You can disable it all, with a little work. Some stuff doesn't work afterwards however it is all stuff that was never present in Win7 anyway. Personally, I have the diagnostics/telemetry turned off and also have Windows Update set to fully manual on my main desktop and laptop, for example.
I'm not sure actually if it tracks stuff outside of UWP. It looks like the "over 100 million users" is from CNN, not from Microsoft. So it might be based on some other information source than tracking or anything like that.

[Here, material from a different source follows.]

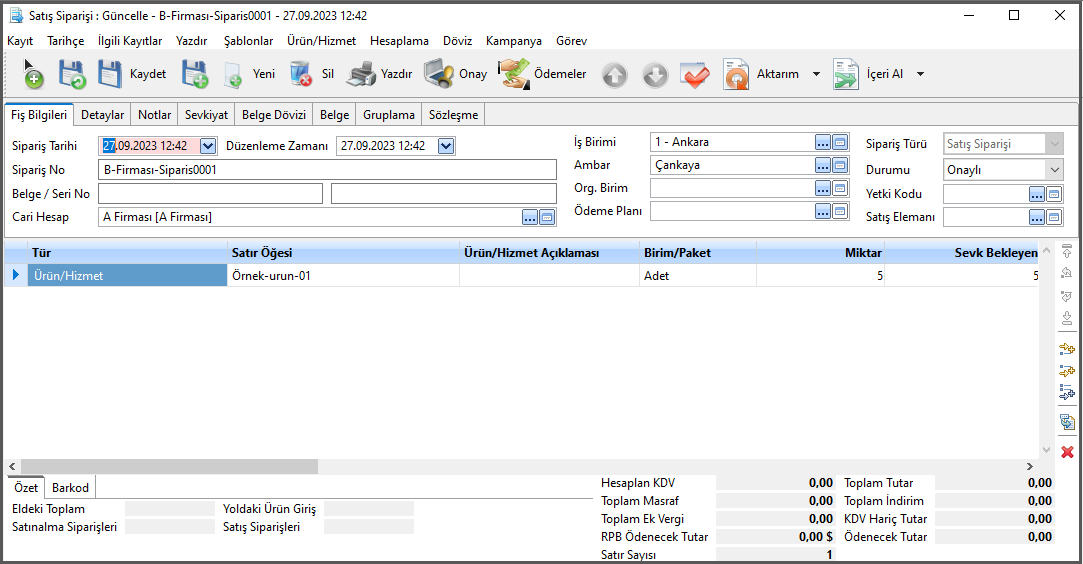Create a new record with Yeni
This screenshot has width=1083, height=564.
click(x=250, y=74)
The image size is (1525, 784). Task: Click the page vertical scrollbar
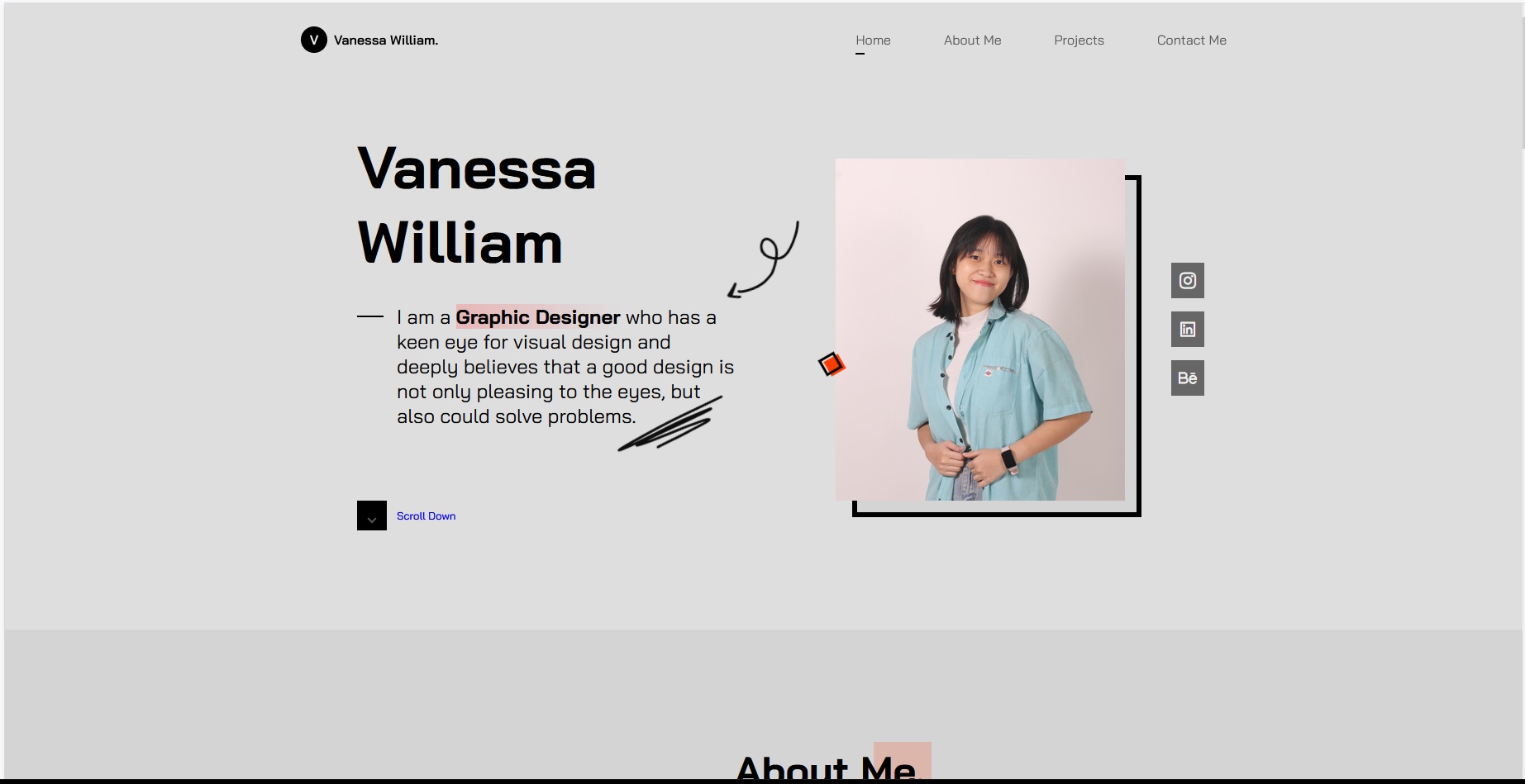[x=1523, y=74]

Now regardless I fully understand their desire for telemetry information- Heck I added telemetry information/logging to the stuff we make- but like you mention Dave that only tracked information regarding our Applications, and we use it for tracking what features/components actually get used, how often, and also can look at it when things go poorly by matching up timestamps with error info. I don't like that I have to strongly assert that I don't want to have information traced, logged, and fired off to their servers, though I can see why as the harder and more technologically inclined a user needs to be the more information they are going to receive about how their software is used.
On the desktop and laptop I use primarily, I disabled the Diagnostics and Telemetry services/capability via group policy editor as well as by disabling a few services, along with adjustments like making Windows Update 100% manually handled (I have to start it myself).
That article you linked is sensationalist drivel, though; it's from 2 years ago and is very inaccurate. For example it refers to the tracking of questions you type into Cortana as a keylogger and says it applies systemwide. They did not do any research or investigation; that feature can be turned off in the privacy settings and only applied to certain Cortana interaction components.